EXTRACTED MATERIAL:
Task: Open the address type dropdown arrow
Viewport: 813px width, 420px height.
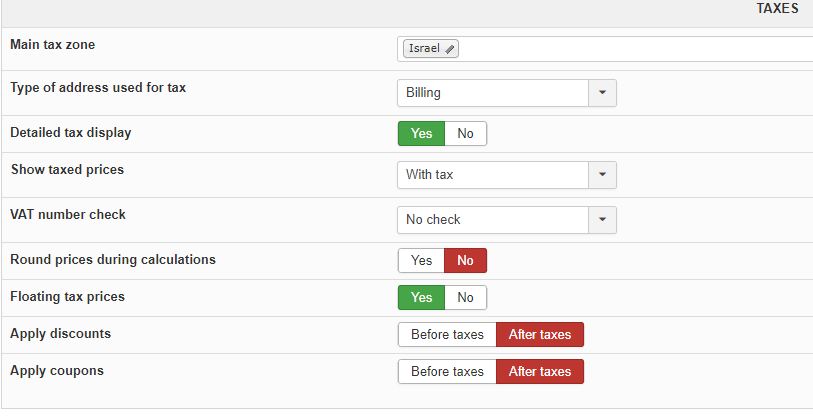Action: (x=602, y=93)
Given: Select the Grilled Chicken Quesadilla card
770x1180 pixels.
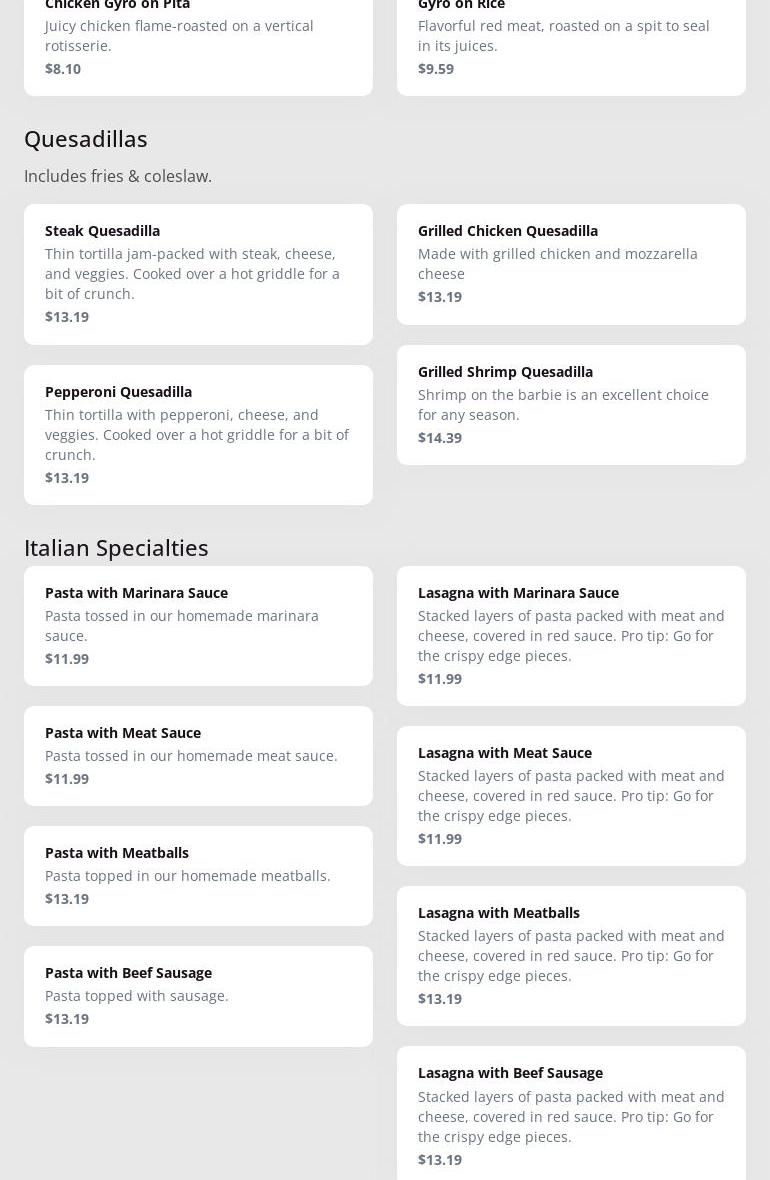Looking at the screenshot, I should coord(571,264).
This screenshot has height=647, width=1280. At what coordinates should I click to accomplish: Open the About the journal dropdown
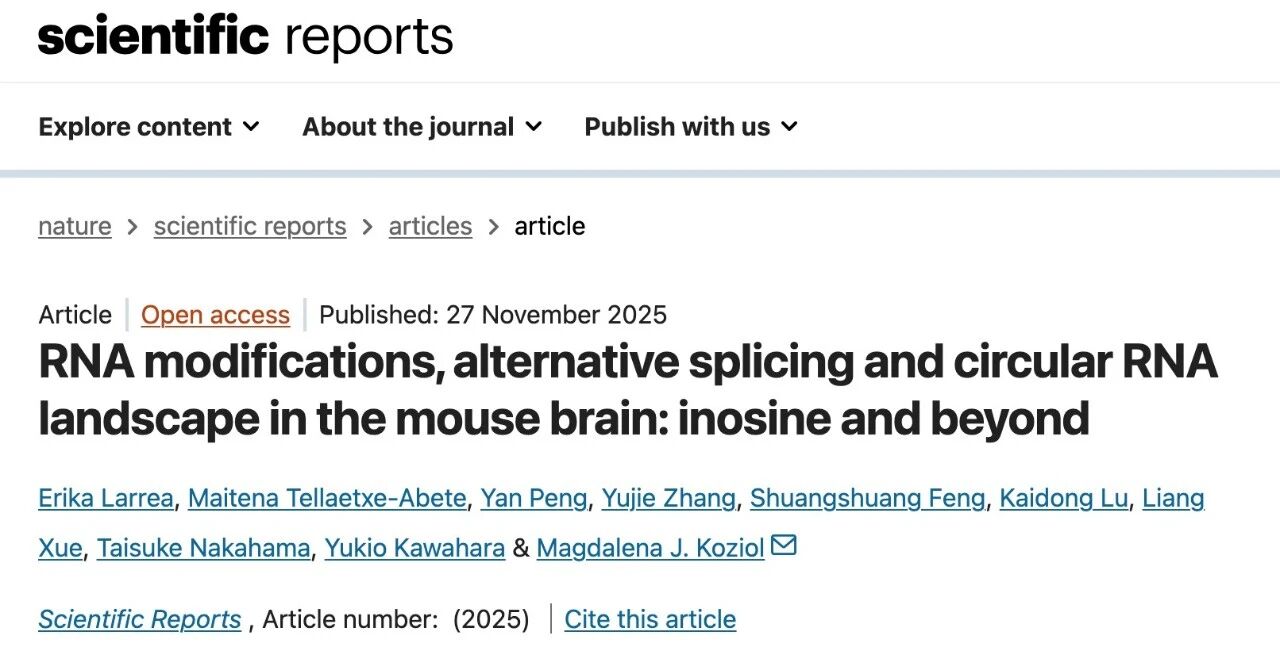(422, 127)
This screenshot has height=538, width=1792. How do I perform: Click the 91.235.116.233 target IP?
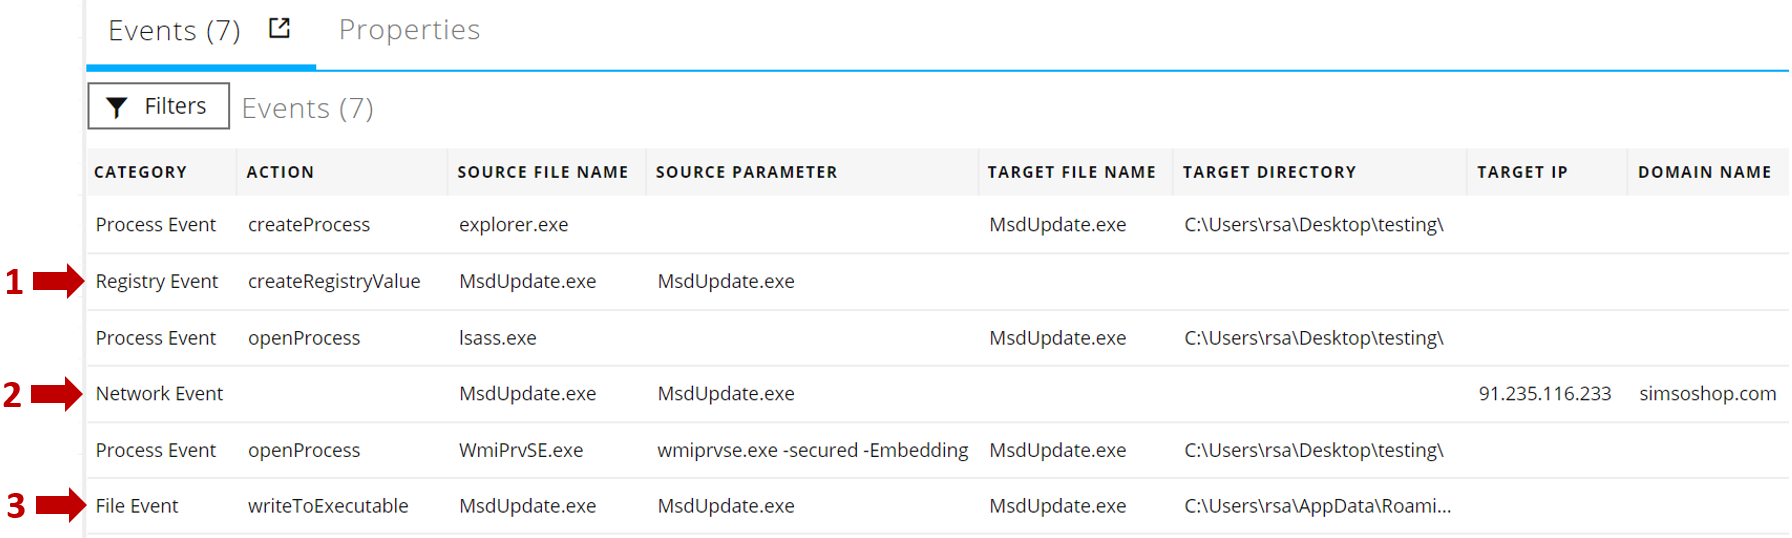point(1544,394)
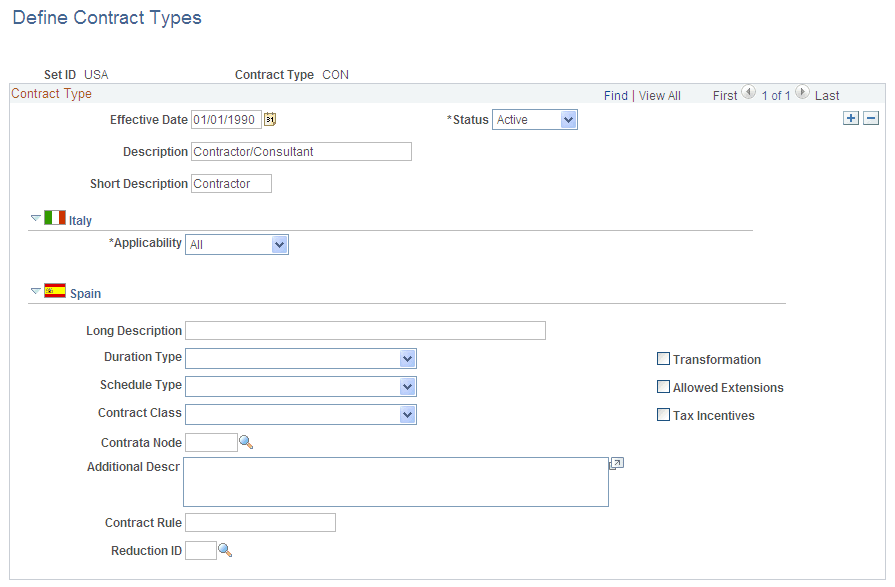Click the Find link
The height and width of the screenshot is (587, 895).
pyautogui.click(x=616, y=96)
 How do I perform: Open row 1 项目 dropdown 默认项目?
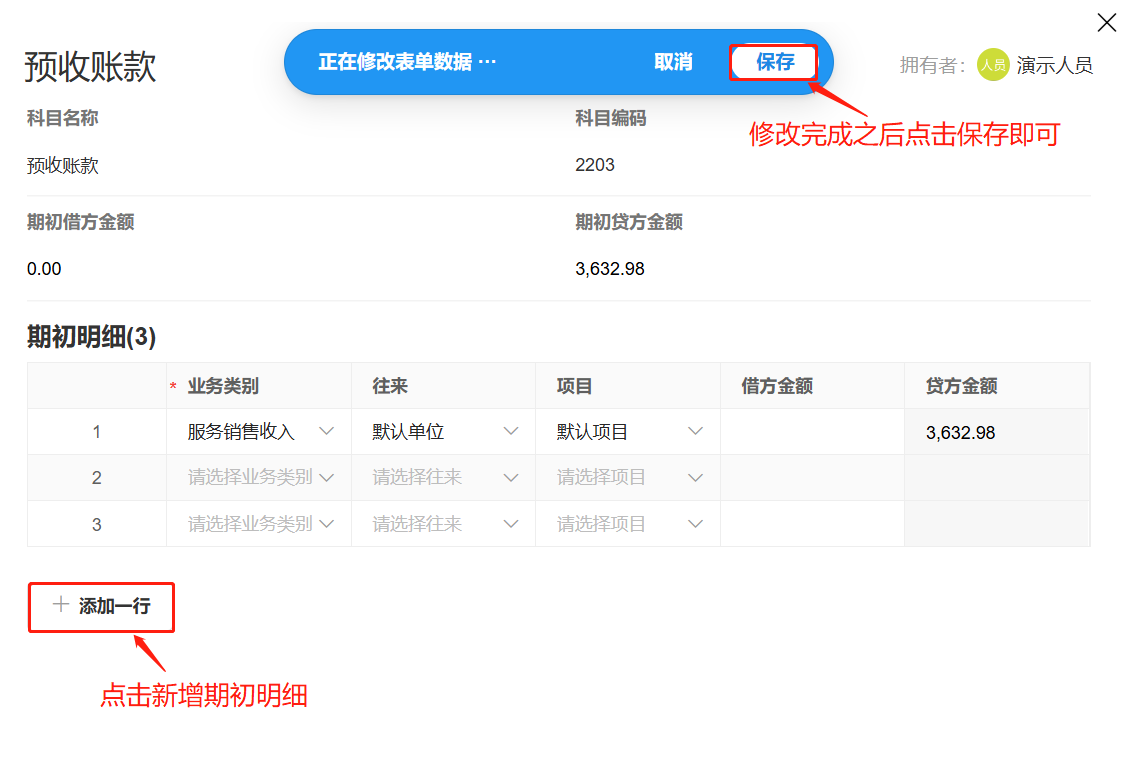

ASSIGNED TASK:
Print the material above once more, exactly, minus the pictures.

THE COMPLETED TASK:
Task: Open the address type dropdown arrow
Viewport: 813px width, 420px height.
Action: (x=602, y=93)
Given: Select the Grilled Chicken Quesadilla card
770x1180 pixels.
Looking at the screenshot, I should coord(571,264).
This screenshot has height=647, width=1280. At what coordinates should I click to accomplish: Open the About the journal dropdown
(422, 127)
This screenshot has height=538, width=1792. How do I perform: Click the 91.235.116.233 target IP?
point(1544,394)
Click the Find link
The height and width of the screenshot is (587, 895).
pyautogui.click(x=616, y=96)
 How do I perform: Open row 1 项目 dropdown 默认项目?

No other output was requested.